When the Threat Becomes Criminal
Joseph LaForte, the chief executive of Par Funding, received a sentence of 15 and a half years in federal prison in March 2025 for RICO conspiracy, securities fraud, and related offenses. The enterprise he directed had collected from merchants through threats of violence. The court imposed a forfeiture judgment of $120 million and restitution of $314 million. Par Funding employed an individual the government described as an "enforcer," who received a separate sentence of 11 and a half years.
That case occupied the extreme end of the spectrum. But the spectrum itself is continuous. A threat to destroy a merchant's business relationships, a false claim that legal proceedings have been initiated, a statement that a merchant's personal assets will be seized without judicial process, these are acts that may constitute criminal coercion, criminal fraud, or both, depending on the jurisdiction and the specificity of the misrepresentation.

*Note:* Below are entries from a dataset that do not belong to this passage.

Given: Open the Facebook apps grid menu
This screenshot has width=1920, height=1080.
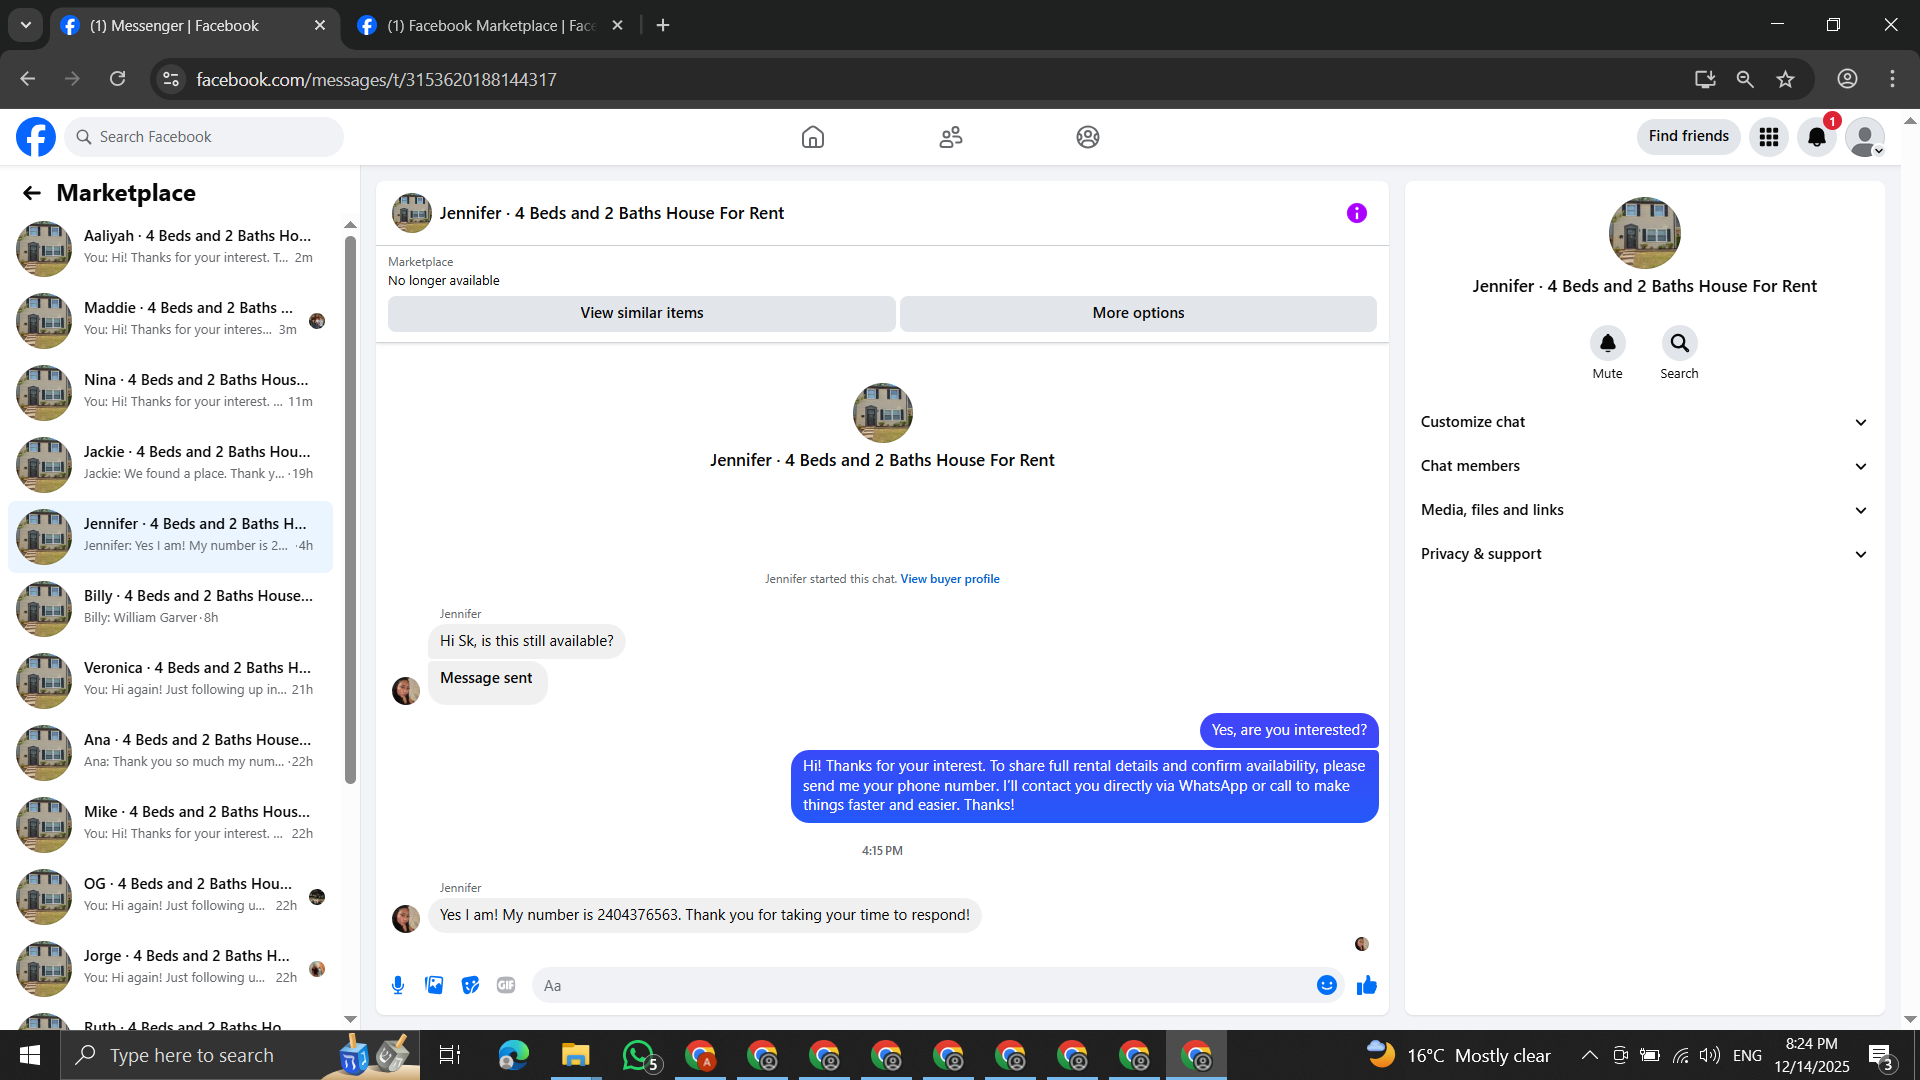Looking at the screenshot, I should pos(1768,137).
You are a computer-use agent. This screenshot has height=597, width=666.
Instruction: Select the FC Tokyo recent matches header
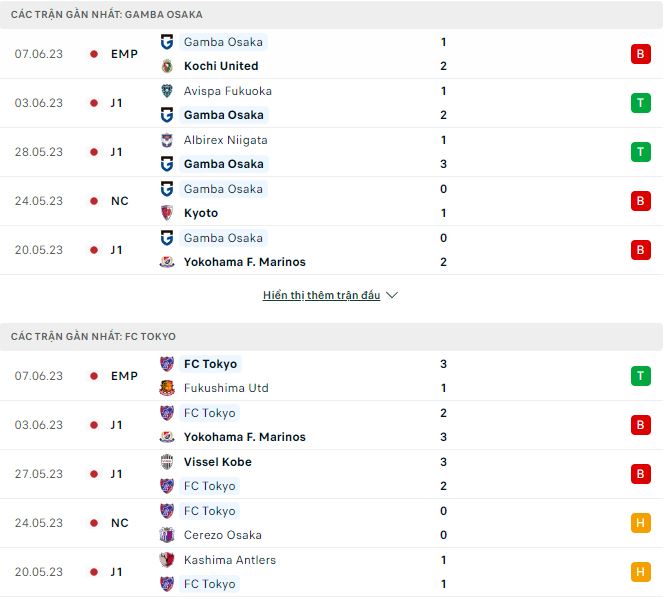tap(93, 337)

The merchant who receives such a threat is not a debtor managing a collection dispute. The merchant is a victim of a crime.
The Institutional Response Is Accelerating
In January 2025, the New York Attorney General announced the Yellowstone Capital settlement: $1.065 billion in judgments, $534 million in cancelled merchant debt, 18,000 impacted businesses. That enforcement action did not originate in a legislative chamber or a regulatory hearing. It originated in the accumulated complaints of merchants who documented the conduct they experienced and reported it to the state.
Every complaint filed with a state attorney general, every report submitted to the FTC, every record preserved and transmitted to a regulatory body contributes to the evidentiary foundation upon which enforcement actions are constructed. The Yellowstone settlement was built over years, from thousands of individual accounts of predatory conduct. Each account, in isolation, appeared insufficient. In aggregation, they produced the largest MCA enforcement action in history.
The Funder Depends on Your Isolation
The entire strategy presumes that the merchant will respond alone, will negotiate alone, will capitulate alone. A merchant who retains counsel, who files complaints with regulatory authorities, who documents and preserves evidence of unlawful contact, has exited the framework the funder constructed. The funder's advantage was informational asymmetry. That advantage dissolves upon the merchant's first communication with an attorney who recognizes the instrument for what it is.
We have represented merchants who believed they owed debts that did not exist, who believed they had signed agreements that were enforceable when those agreements were void, who believed they had no recourse when multiple avenues of relief were available. In each instance, the funder's strategy depended on the merchant's belief. Not on the law. On the belief.
A threat has precisely the power one assigns to it. The assignment should be made by counsel, not by the recipient of a voicemail at six in the morning.